▶ _Exercise requirements_: Give the whole listing below once more, exactly, without pictures.

==*==

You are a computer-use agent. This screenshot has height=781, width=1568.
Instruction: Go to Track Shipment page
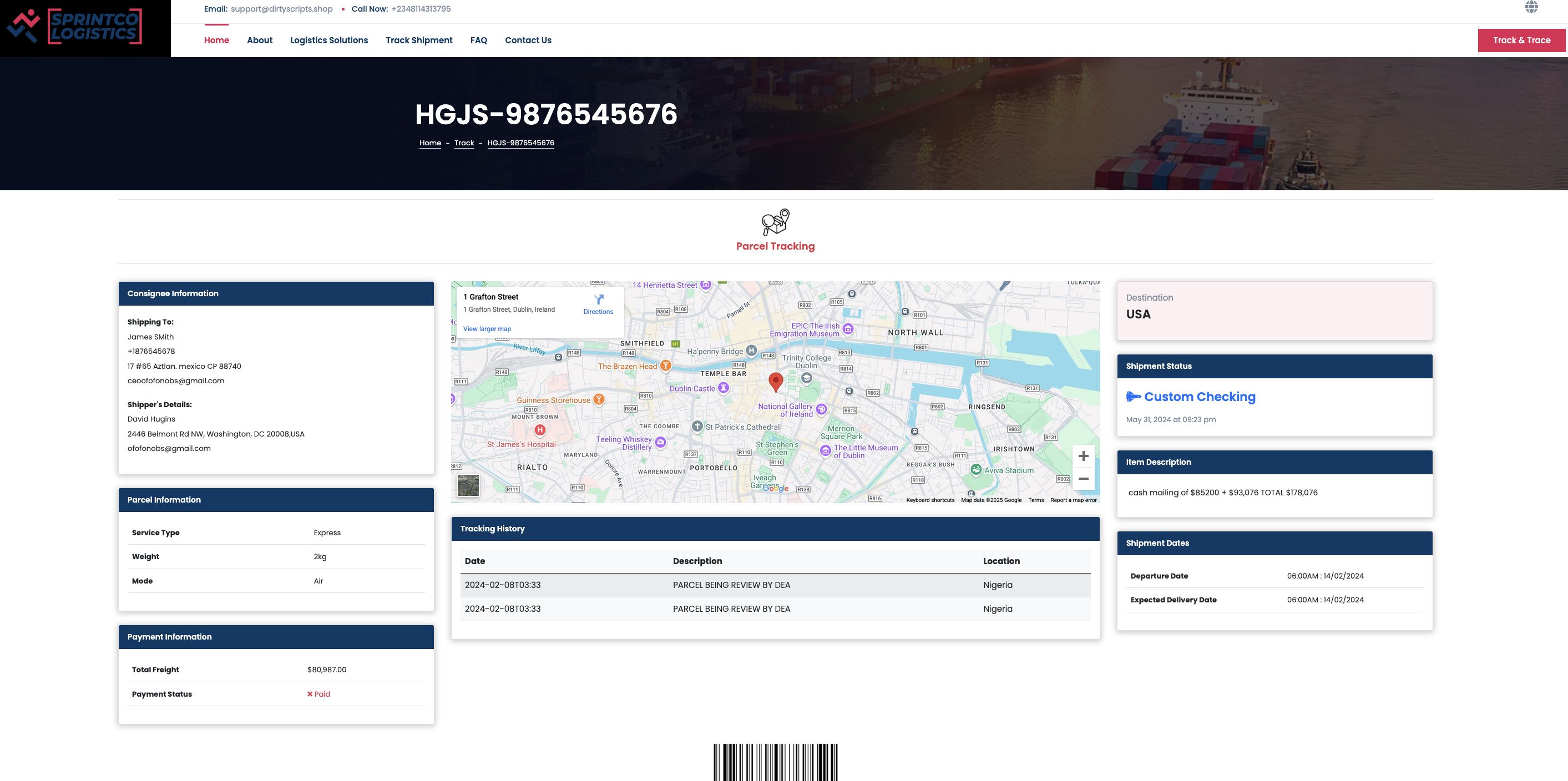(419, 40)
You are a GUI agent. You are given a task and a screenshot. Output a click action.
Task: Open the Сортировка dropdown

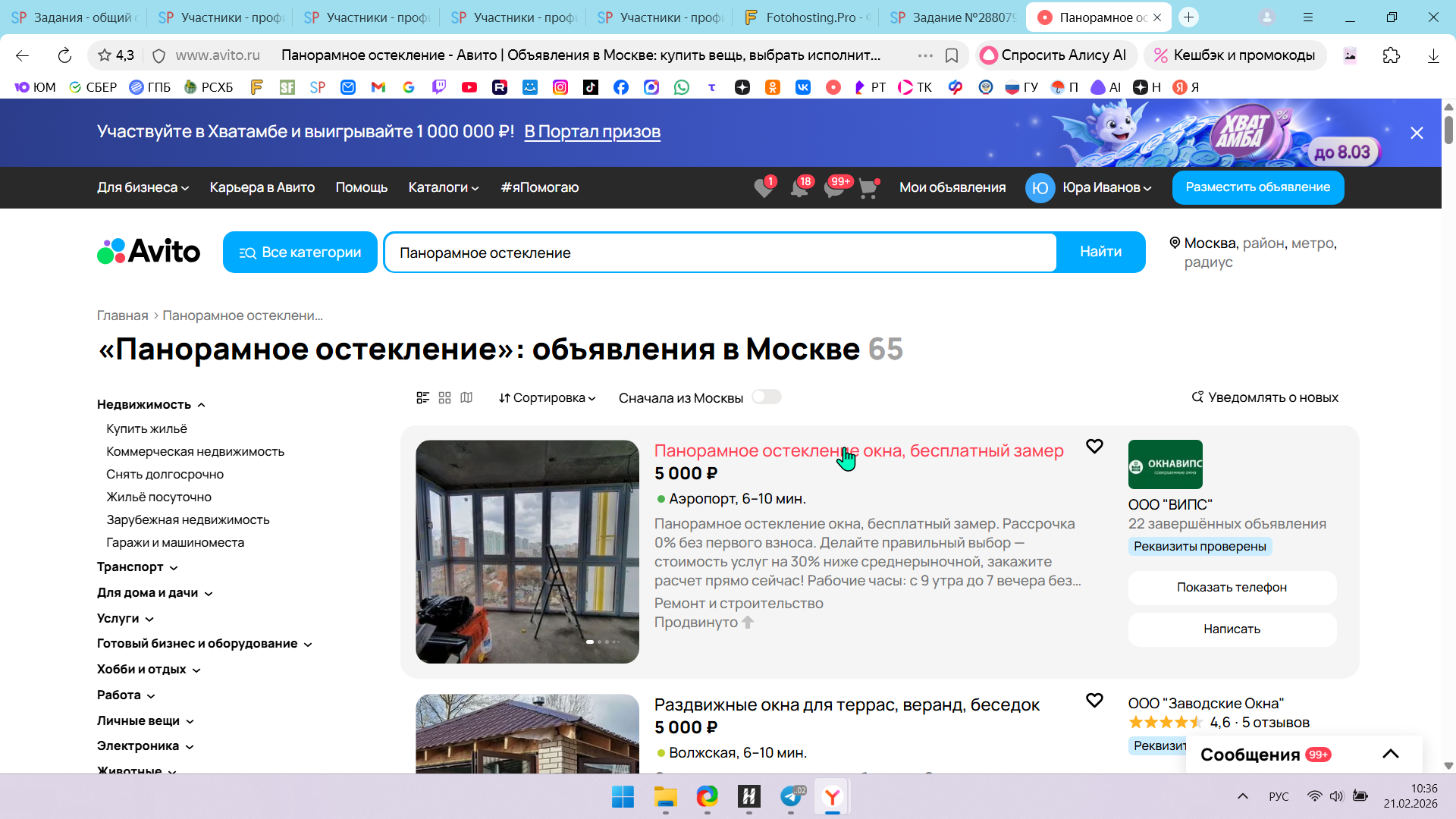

==*==

▶ _Your solution_:
You are a computer-use agent. This screenshot has height=781, width=1568.
Instruction: Go to Track Shipment page
(419, 40)
You are a GUI agent. You are given a task and a screenshot. Output a click action.
Task: Open the Сортировка dropdown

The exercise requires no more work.